In summary, the Coalition’s letter opposes the Department’s proposal because, among other things:
- The Department failed to demonstrate why the proposal is necessary in the public interest;
- The Department failed to consider both the material costs to institutions that would result from implementing the proposal (both initially and on an ongoing basis) and the work that must be done by institutions in order to implement fully (and the amount of time it would take to implement fully) the proposal’s requirements;[3]
- The proposal is unnecessarily broad;
- The proposal is unduly prescriptive, which is at odds with enabling financial institutions to tailor cyber security programs that are appropriate to their size and complexity, the nature and scope of their activities, and the sensitivities of the information that they maintain;
- Sections within the proposal are so vague and ambiguous as to pose an implementation challenge to financial institutions; and
- The proposal is needlessly inconsistent with the requirements the Federal Government has imposed on financial institutions to ensure that they protect our financial markets and the privacy interests of such institution’s customers.
Each of these concerns is discussed in detail in the Coalition’s letter. In addition to filing the comment letter with the Department, a member of the Coalition’s staff, who has contacts with the Department, has met with representatives of the Department to impress upon them the seriousness of our concerns.

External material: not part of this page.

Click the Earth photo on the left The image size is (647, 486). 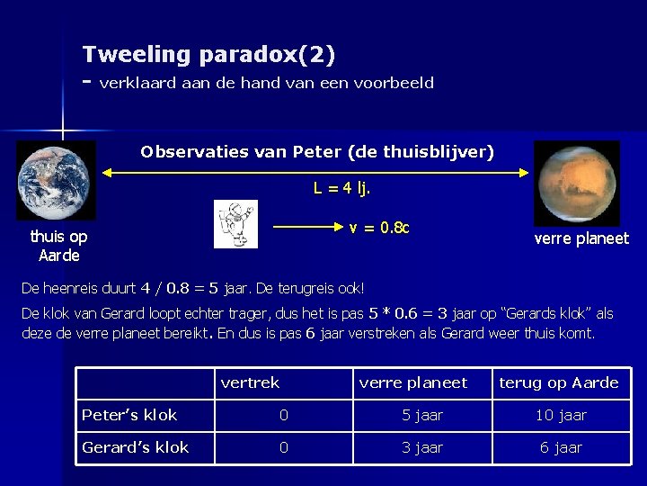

A copy of the Coalition’s letter is attached. We will keep you apprised of developments relating to the Department’s proposal.
Tamara K. Salmon
Associate General Counsel
endnotes
[1] For those of you who were not at the recent Committee meetings and who may not be familiar with the Department’s proposal, you can find out more about it through the following links:
- The September 2016 announcement of its publication by Governor Cuomo: http://www.dfs.ny.gov/about/press/pr1609131.htm;
- The Department’s 3-page summary of the proposal: https://www.governor.ny.gov/sites/governor.ny.gov/files/atoms/files/DFSCybersecurityRegulations.pdf;
- The proposed regulations (12 pages): http://www.dfs.ny.gov/legal/regulations/proposed/rp500t.pdf; and
- The Department’s 2014 Report that, in part, was the basis for the rulemaking according to Gov. Cuomo’s press release and that is referred to in the comment letter: http://www.dfs.ny.gov/reportpub/dfs_cyber_banking_report_052014.pdf
[2] The Coalition consists of brand name companies, some of which are financial services companies and some of which engage in financial services as an essential part of their business. The Coalition was formed in the wake of the Gramm-Leach-Bliley Act and it seeks to contribute productively to reasonable regulation and public policy relating to electronic commerce and privacy issues. The Institute is a founding member of the Coalition and serves as its Vice Chair. The other members of the Coalition include: Acxiom Corporation; Ally; Bank of America; Charles Schwab & Company; Deere & Company; Experian; Fidelity Investments; General Motors Corporation; JP Morgan Chase & Co.; Principal Financial Group; the Vanguard Group; and Visa, Inc.
[3] The Department expects that these new rules will become effective on January 1, 2017 with an implementation period of 180 days. As you’ll see from reading the Coalition’s letter and the proposed rules, this is an impossibility due to the rigorous and numerous requirements in the rules.